In this issue of EBioMedicine, Raimondi G et al. [4] showed that patient-derived organoids (PDOs), generated from normal and tumour pancreatic tissues, are suitable models to explore pre-clinical responses to OAs in PDAC. The pre-clinical evaluation of OAs’ efficacy in human PDAC, as well as in other human solid tumors, has almost exclusively relied on monolayer cancer cell lines. Besides the incapacity to support the proliferation of non-transformed cells, monolayer cultures lack the three-dimensional tissue architecture and the physiologically relevant biomechanical properties, which ultimately affects virus internalization, intracellular trafficking, and dissemination [5]. Furthermore, the generation of monolayer cell cultures from PDAC specimens has been historically difficult and this has led to models that poorly reflect the original disease [6]. Since the development of the first protocol for growing three-dimensional organoids from mouse intestinal epithelium [7] to its later application to the human pancreas [8], the organoid technology has revolutionized cancer modeling and has shown that the PDOs platform might help overcome some of the intrinsic limitations of monolayer cell cultures, including predicting the impact of interpatient diversity on treatment efficacy [6].

In their study, Raimondi and colleagues [4] first tested the replication capacity of the oncolytic adenovirus in organoids derived from normal pancreatic tissues. While acknowledging the fact that normal pancreatic organoids are exclusively composed of ductal (or ductal-like) cells, the authors demonstrated quite convincingly that the virus failed to replicate in non-transformed proliferative cells, thus suggesting that this platform might be used to test oncoselectivity. The possibility of testing activity of therapeutic agents, including viruses, in non-transformed proliferative cells represent a major advantage of the organoid culture system. This is particularly relevant for virotherapy, as biosafety is obviously a great concern and dictates the delivery method. In this scenario, a library of organoids derived from different specialized tissues might help addressing virus oncoselectivity.
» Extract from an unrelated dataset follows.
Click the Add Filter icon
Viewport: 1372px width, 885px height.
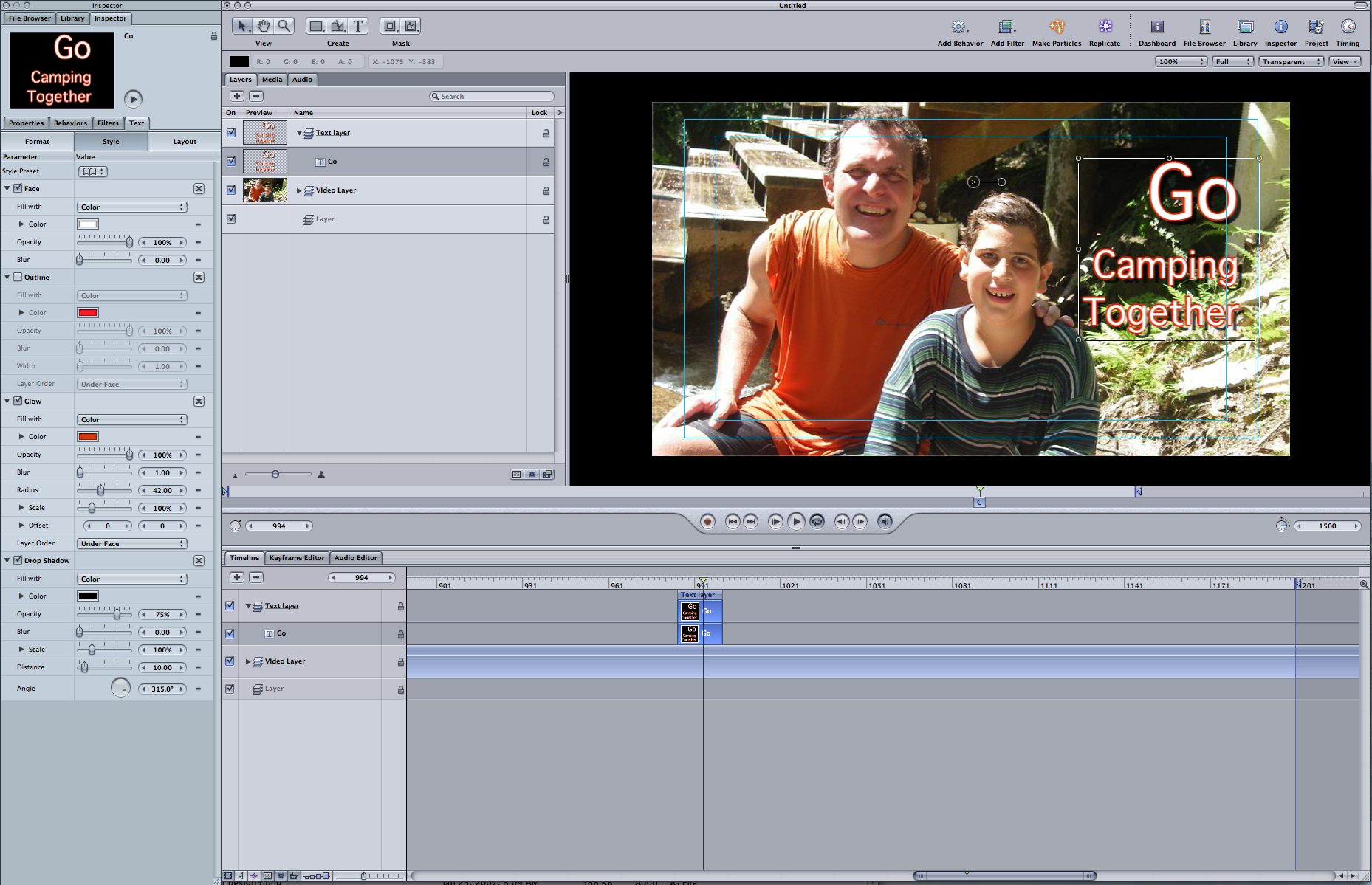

Large interpatient variability is observed for virtually all available therapeutic agents in pancreatic cancer; therefore, being able to model responses at an individual level might help improving the clinical management for this disease. Although other groups already proved the predictive ability of PDOs to identify responders to chemotherapeutic agents [6] in PDAC, this is the first study showing that PDAC organoids represent a reliable platform to test patient-specific response to OV as single agents or in combination. Indeed, the authors showed that tumoral PDOs exhibited heterogenous responses to oncoviruses in vitro, and this was predictive of antitumor efficacy in vivo [4]. Moreover, they proved the feasibility of the platform to test oncolytic virotherapy and chemotherapeutic combinatory treatments. They also demonstrated that oncolytic viruses have a comparable efficacy on organoids established from primary tumor and distant metastasis, regardless of the increased genetic instability of the latter. However, since cancers are complex ecosystems and pancreatic organoids are only composed of one cell type, we envision the refinement of organoid platforms to include key components of the tumor microenvironment (immune and stromal cells) for proper biological and preclinical assessment of oncolytic virotherapy. Few experiences already exist of organotypic platforms that enable either short-term preservation of the native microenvironmental components [9] or refinement of culture conditions to accommodate the growth of stromal cells [10].

In conclusion, increasing evidences are suggesting the possibility of organoid-based personalized medicine, and this work gives an important contribution to the field by proving the feasibility of PDOs platform for evaluating selectivity and efficacy of OA's at individual patient level.